Acute myeloid leukemia (AML) is an aggressive and highly proliferative form of cancer where the bone marrow makes abnormal myeloblasts (a type of white blood cell). AML is the most common form of leukemia in adults and progresses quickly if left untreated.
With the widespread use of genetic testing in AML, a number of targeted therapies have been approved in the past few years and transformed AML into an active development space. While these recent approvals demonstrate the enthusiasm for targeted therapies, significant opportunity remains for improving patient outcomes.
AML is a highly heterogenous disease driven by multiple mutations. The most common driver mutations in AML occur in the gene FLT3 (FMS-like tyrosine kinase 3) and are found in approximately 33% of all AML patients. Chemotherapy offers limited benefits in treating cancer cells harboring FLT3 mutations.
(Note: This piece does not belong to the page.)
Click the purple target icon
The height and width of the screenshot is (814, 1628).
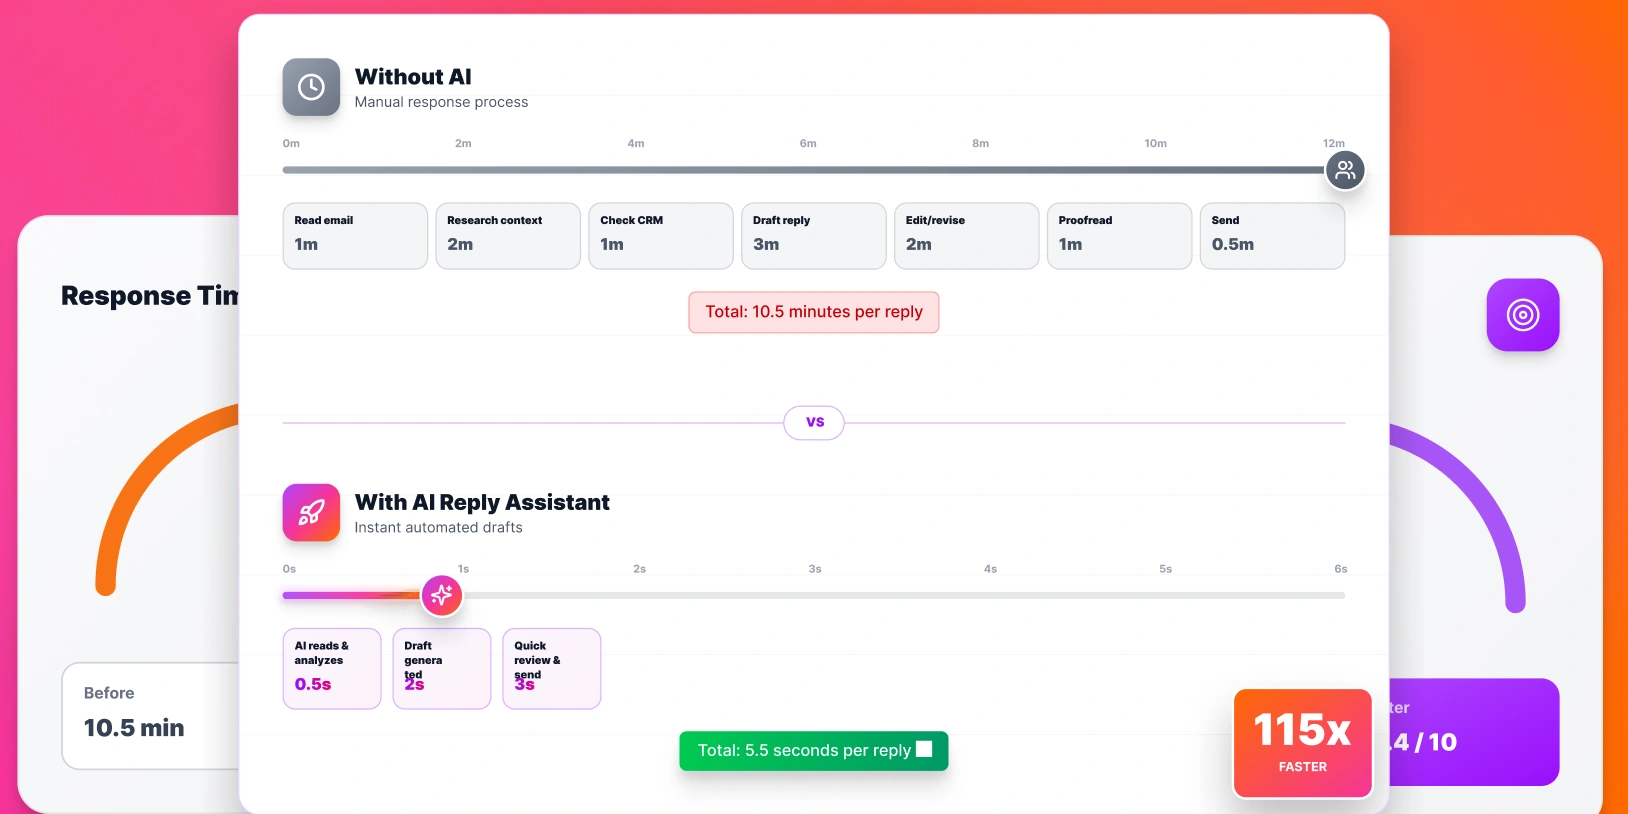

FLT3 mutations lead to constitutive activation of the tyrosine kinase function, making FLT3 inhibition an attractive drug target in AML patients. Adding a FLT3 inhibitor to standard chemotherapy has been shown to produce longer lasting benefits compared to chemotherapy alone.
A polyclonal disease, multiple FLT3 mutations have been identified in subjects, including internal tandem duplications (ITD), mutations in the tyrosine kinase domain (TKD), and variant mutations. FLT3 mutations are generally regarded as poor prognostic markers in AML and a number of FLT3 mutations confer resistance to targeted inhibitors.